Strictly BusinessThere are some things that are just so distinctly early 90’s that they’re almost too embarassing to bring up in 2007. Power Rangers, MC Hammer, and anything remotely having to do with fashion easily fall under that heading. To current stars Halle Berry, Samuel L. Jackson, and Sam Rockwell, some might say that Strictly Business falls firmly into that category.

The film follows the story of Waymon Tinsdale III, Joseph C. Phillips as a hard working businessman (imagine a superiorly played precursor to Chris Rock in I Think I Love My Wife). Steadily climbing the corporate ladder at a major real estate development firm, Waymon seems destined for the top. Meanwhile, his friend Bobby, Tommy Davidson of “In Living Color” fame, works in the mailroom and is threatened with being fired nearly every day by his boss, a comically grouchy Samuel L. Jackson (billed as “Sam Jackson” here in his pre-Snakes on a Plane days). All Bobby wants is for Waymon to get him into the company’s broker training program.
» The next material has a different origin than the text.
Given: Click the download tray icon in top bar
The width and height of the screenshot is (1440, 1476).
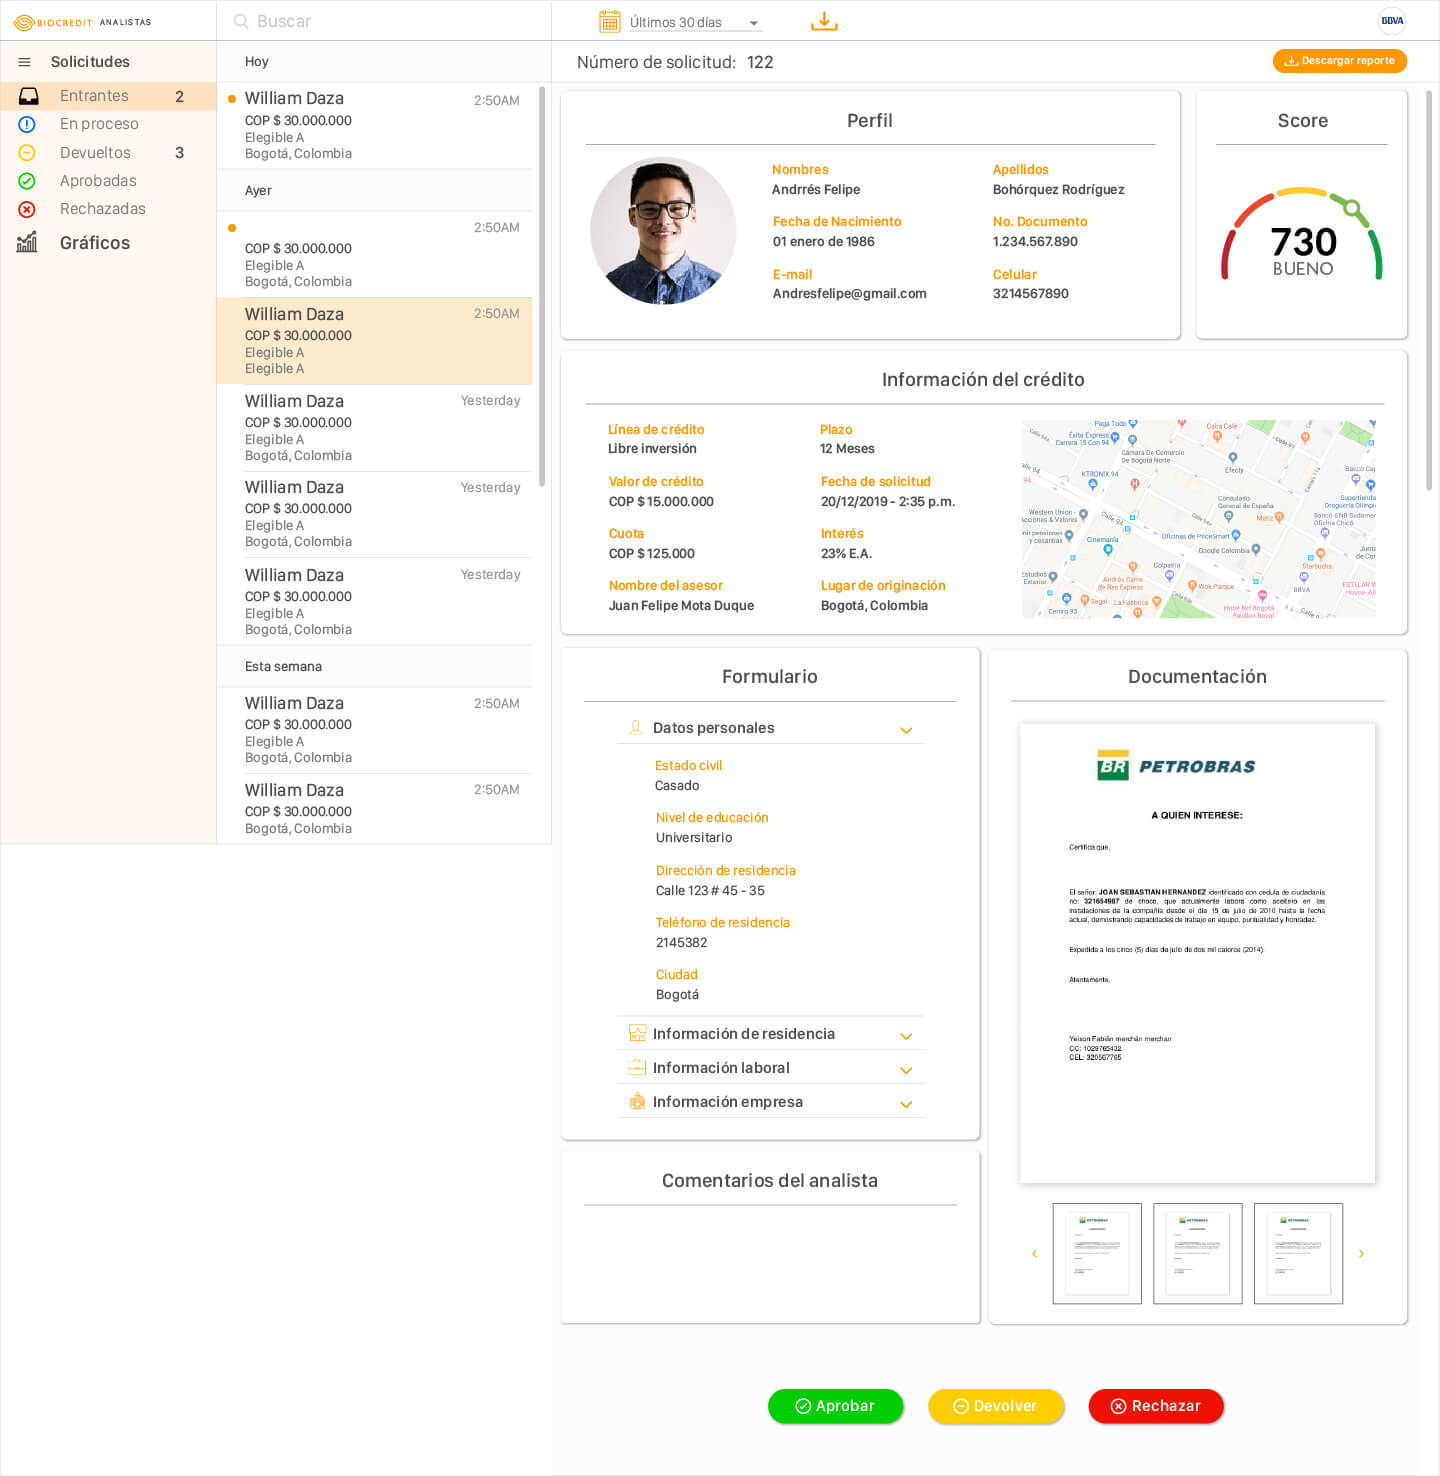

And when Waymon falls for Bobby’s friend, the beautiful Natalie (Halle Berry in an early role), Bobby sees his chance to leverage a favor. In exchange for Waymon’s help in getting him into the training program, Bobby will teach Waymon how to “be black” in order to relate to Natalie.
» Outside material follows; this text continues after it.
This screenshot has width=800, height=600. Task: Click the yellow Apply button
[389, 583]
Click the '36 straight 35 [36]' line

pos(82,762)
What isn’t explained is why Waymon is so drawn to Natalie, aside from the obvious surface beauty of Halle Berry. When he sees her at a club spiritedly freaking two guys on the dance floor, audience members have to wonder what Waymon feels sets her apart from other women, and why he would suddenly feel the urge to act on such a desirous impulse, especially since his current girlfriend (played tight-lippedly by Anne-Marie Johnson) is the exact opposite and he’s apparently never stood up to her in his life.
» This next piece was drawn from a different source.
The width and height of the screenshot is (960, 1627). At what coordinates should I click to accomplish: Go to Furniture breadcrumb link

The early 90’s styles are laughable eye candy, and Halle Berry has clearly had some intense acting classes since the making of this film. Sam Rockwell shows up for a few effective scenes as a young trainee and friend of Bobby. Denis Leary makes a quick cameo as a club manager and James McDaniel makes a solid brief appearance as well. The most notable brief appearance of all, though, is Isaiah Washington (of “Grey’s Anatomy” fame) as a character simply titled “hustler”. Blink and you’ll miss him.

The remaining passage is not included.